(Records excerpted from a collection)
++++++
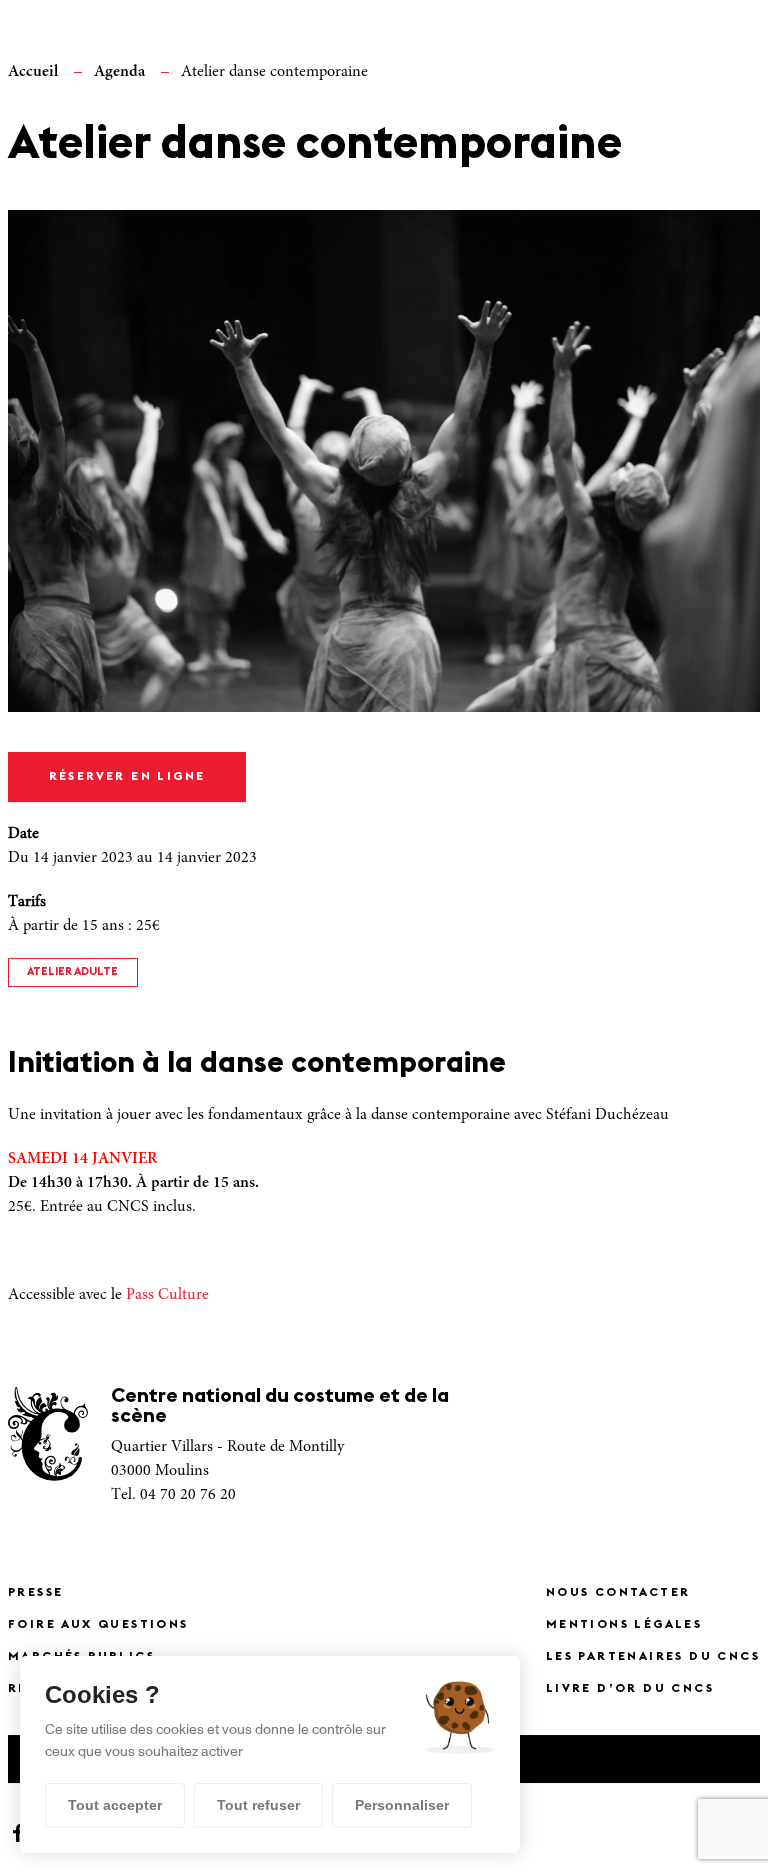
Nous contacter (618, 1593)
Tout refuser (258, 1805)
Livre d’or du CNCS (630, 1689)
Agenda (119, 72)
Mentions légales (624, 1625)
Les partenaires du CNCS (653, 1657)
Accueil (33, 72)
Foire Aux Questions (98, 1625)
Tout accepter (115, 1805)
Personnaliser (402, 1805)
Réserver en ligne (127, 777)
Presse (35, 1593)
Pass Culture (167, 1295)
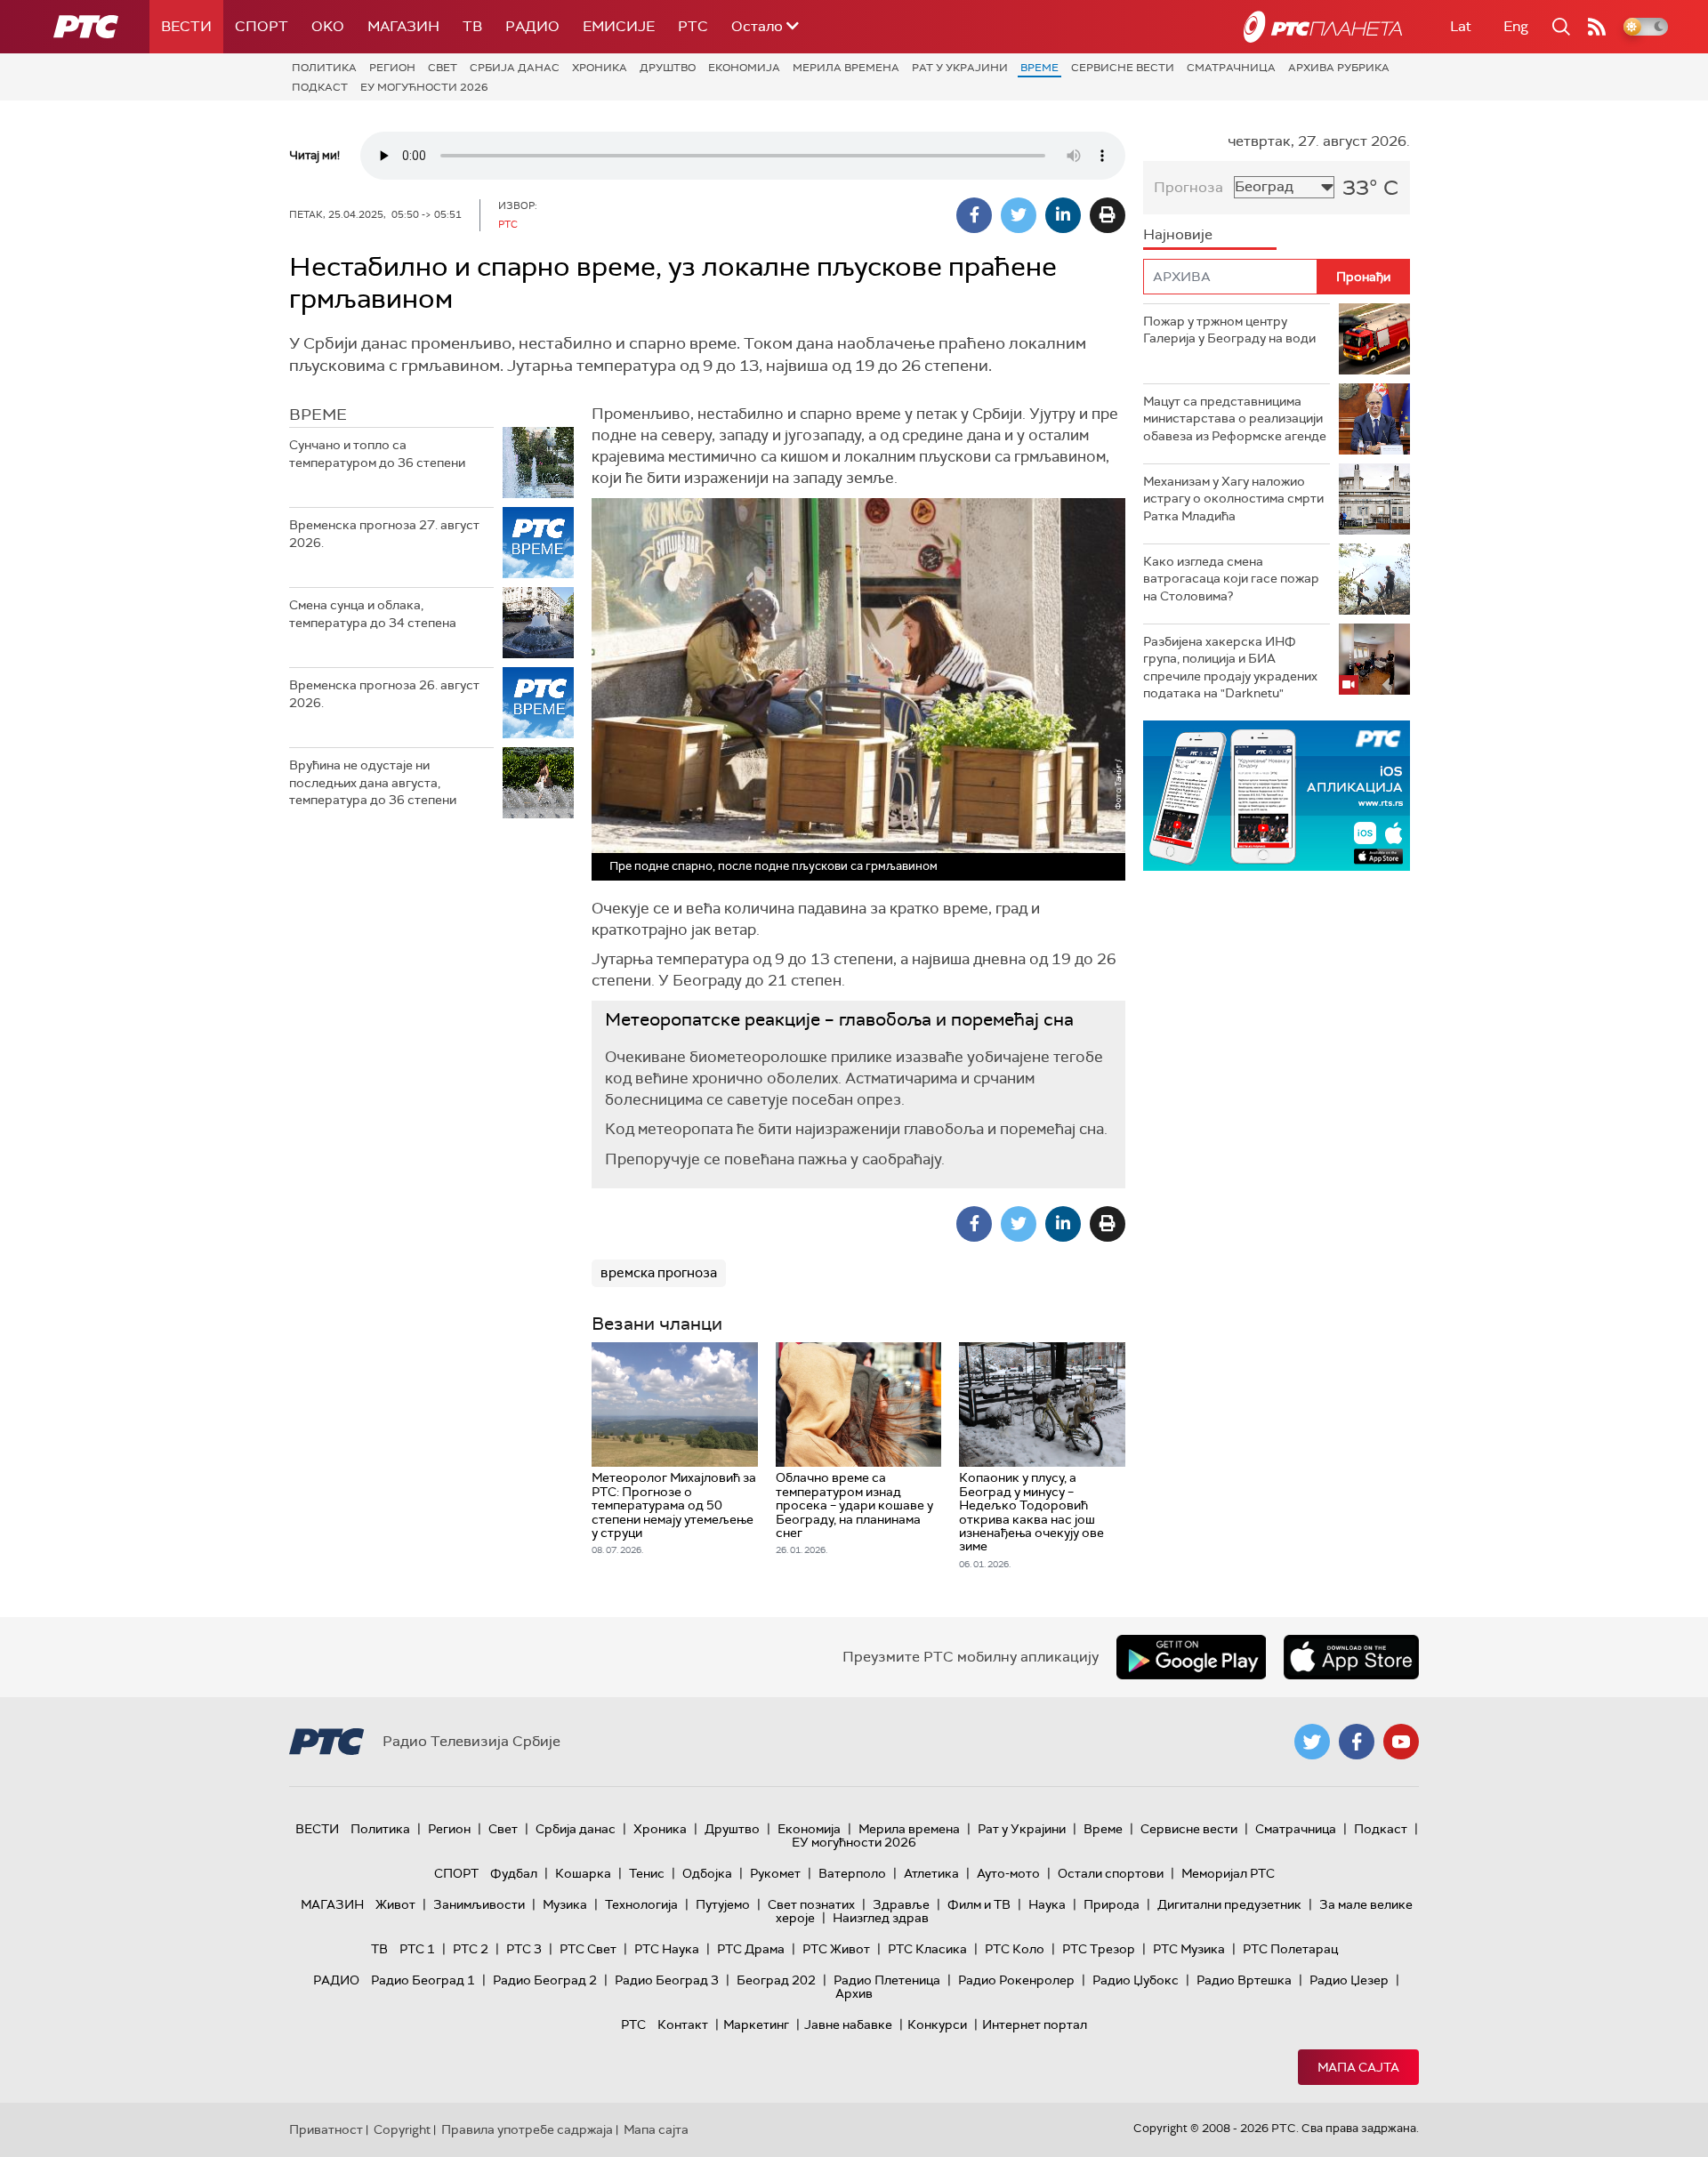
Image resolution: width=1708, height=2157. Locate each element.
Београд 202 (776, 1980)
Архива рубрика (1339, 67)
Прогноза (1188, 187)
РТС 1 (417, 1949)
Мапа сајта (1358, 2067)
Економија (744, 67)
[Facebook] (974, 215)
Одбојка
++++++
#### Prompt:
Output each record above word for word, leaving out images.

#### Response box:
Nous contacter (618, 1593)
Tout refuser (258, 1805)
Livre d’or du CNCS (630, 1689)
Agenda (119, 72)
Mentions légales (624, 1625)
Les partenaires du CNCS (653, 1657)
Accueil (33, 72)
Foire Aux Questions (98, 1625)
Tout accepter (115, 1805)
Personnaliser (402, 1805)
Réserver en ligne (127, 777)
Presse (35, 1593)
Pass Culture (167, 1295)
Image resolution: width=1708, height=2157. Locate each element.
Београд 202 (776, 1980)
Архива рубрика (1339, 67)
Прогноза (1188, 187)
РТС 1 (417, 1949)
Мапа сајта (1358, 2067)
Економија (744, 67)
[Facebook] (974, 215)
Одбојка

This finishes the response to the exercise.